Computer programming presents the average person with all the problems of a major film production combined with all the problems of launching a small spacecraft. It is equal parts inspiration and mathematics, and often requires far more time and money than even the most well-prepared manager can predict. Many projects reach a point where they are too far along to cancel, but not far enough along to hand over to a maintenance team. This is when a second developer can be brought in to complete work. How do you find that developer?
It goes without saying you will be asking many questions of your candidates for a development position, but what you should be looking for are those people who ask as many questions as they answer. If they are engaged with the project, they will want to know everything there is to know about it as early as possible. This is always a good sign, because it means that candidate is already forming foundations for a solution to your problem.
This is particularly good if the candidate is asking questions you don’t know the answers to.
If your candidate developer wants to immediately start churning out code, be sure they aren’t avoiding the planning process. Any project, no matter how humble it might be, benefits from good planning even if all that is gained is a better understanding of how long it will take or how much it will cost.
Insist your developer explain both the problem and the solution in some kind of a development plan. This will satisfy a couple of your major concerns, even if you don’t know you have them.
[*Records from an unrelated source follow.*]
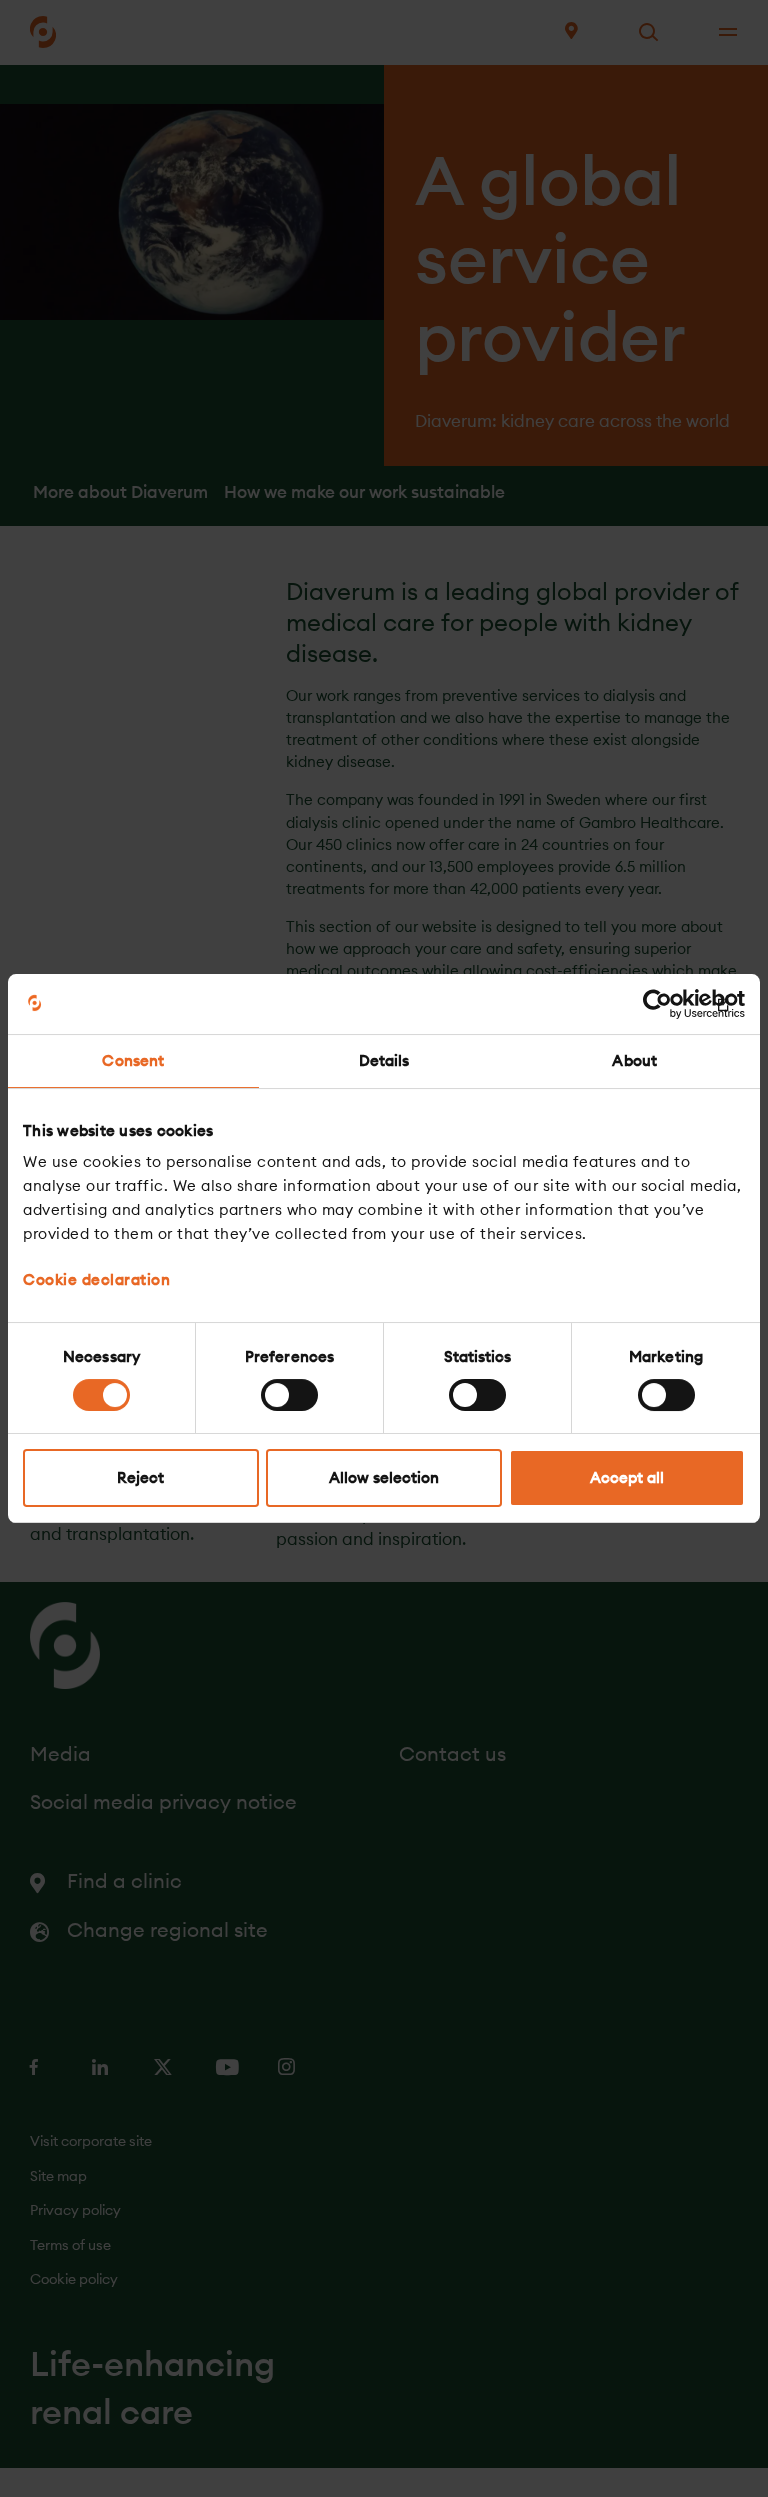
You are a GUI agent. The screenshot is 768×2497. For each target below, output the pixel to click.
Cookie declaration (96, 1279)
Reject (140, 1477)
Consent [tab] (133, 1060)
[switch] (289, 1395)
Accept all (627, 1477)
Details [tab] (384, 1060)
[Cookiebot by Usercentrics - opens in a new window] (657, 1004)
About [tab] (634, 1060)
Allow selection (384, 1477)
One, it will reassure you the developer understands exactly what it is you want and two, it will give you an objective description of the solution you can use to measure whether the developer has reached their goal.
You will also learn along the way, so when you’re next project rolls around you may be able to tackle it on your own. There are plenty of resources online to learn from as well, I highly recommend watching some TED talk for developers.
It is almost always a good idea to start out with a small piece of the larger project. Think of it as a tryout. You should apply all of the protocols and criteria to the smaller project you plan to apply to the larger one so you can evaluate the developer’s performance practically and specifically. If the smaller project is a success, then you will have not only a part of the project completed, but you will have a preview of what the larger project will entail.
Computer programming and software development are really not all that different from other kinds of production work. With proper planning and a competent, knowledgeable grasp of the project, your goal should be within easy reach.